In what was not the first-ever Oscar appearance by a first lady, Mrs. Obama was beamed live from the White House into Sunday’s ceremony in Los Angeles to unseal the envelope and announce that the night’s final award, for Best Picture, would go to “Argo.” In 2002, Laura Bush appeared at the ceremony on videotape.
Americans have long been fascinated by their first ladies, scrutinizing everything from their clothes and hair to the issues they promote and how they raise their children. Mrs.

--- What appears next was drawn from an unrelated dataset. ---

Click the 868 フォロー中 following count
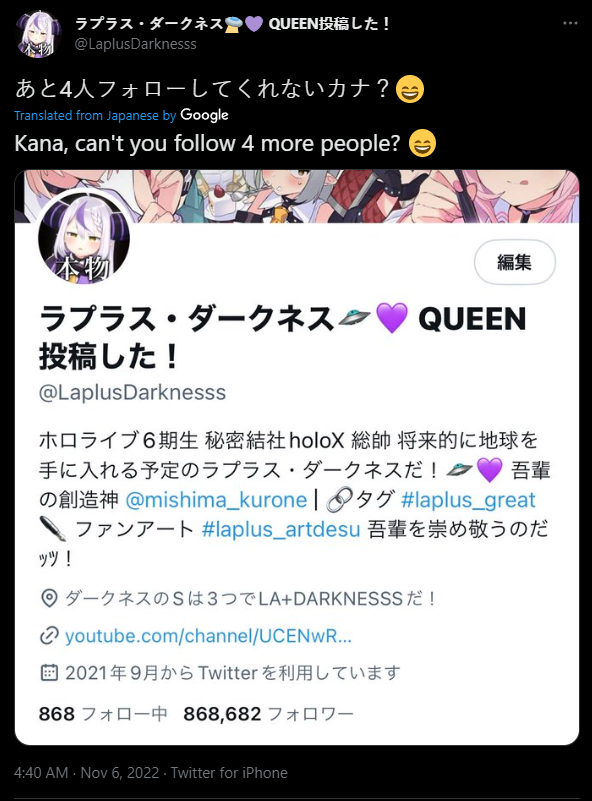Image resolution: width=592 pixels, height=801 pixels. (x=103, y=714)
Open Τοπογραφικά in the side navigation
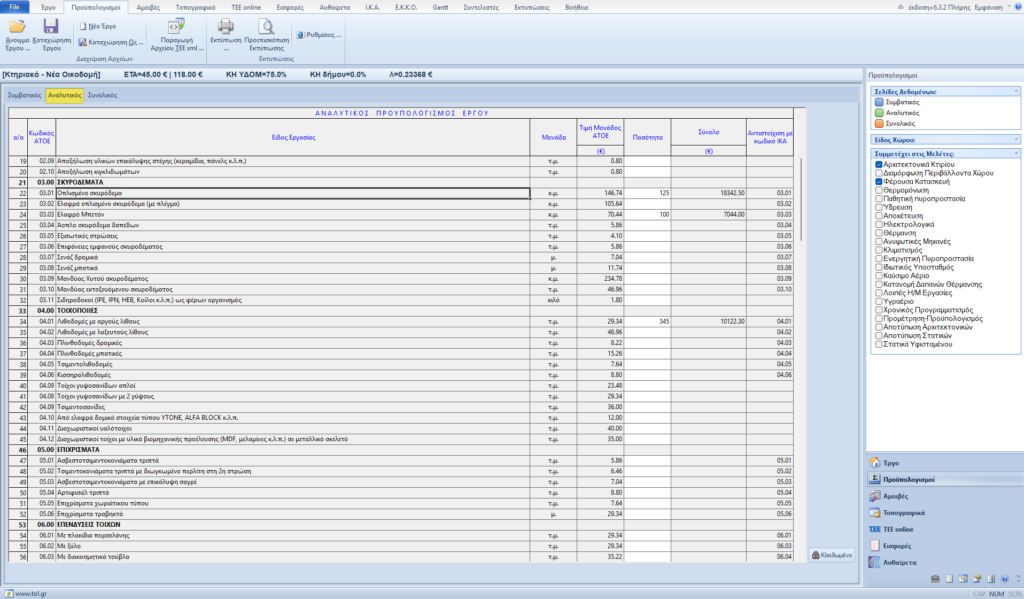Image resolution: width=1024 pixels, height=599 pixels. point(905,513)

Obama acknowledged that she and President Barack Obama have added appeal, and perhaps sometimes are subject to extra scrutiny, because they are the first black family in the White House but also a young couple (she turned 49 last month; he’s 51) with young children (daughters Sasha, 11, and Malia, 14).
She said she doesn’t give a second thought to critical comments about what she does as first lady.
“I just don’t think about that stuff,” said Mrs. Obama.
She said she was astounded by the buzz about cutting her hair to add bangs, which she unveiled on her birthday.
“I’m like, ‘it’s a haircut,’” she said.
In the interview, Mrs. Obama also revealed that she used a lot of salty language as a 10-year-old, which she said she didn’t realize until the year it cost her the title of “best camper” at the day camp she and her brother, Craig, attended every summer. The experience taught her a lesson, she said.
“I was going through my cursing stage,” she said. “I didn’t realize until my camp counselor at the end came up and said, ‘You know, you would have been best camper in your age group but you curse so much.’ And I was thinking, ‘Really. Was it that noticeable? And I thought I was being cool. Little did I know I lost ‘best camper.’ I didn’t curse again.”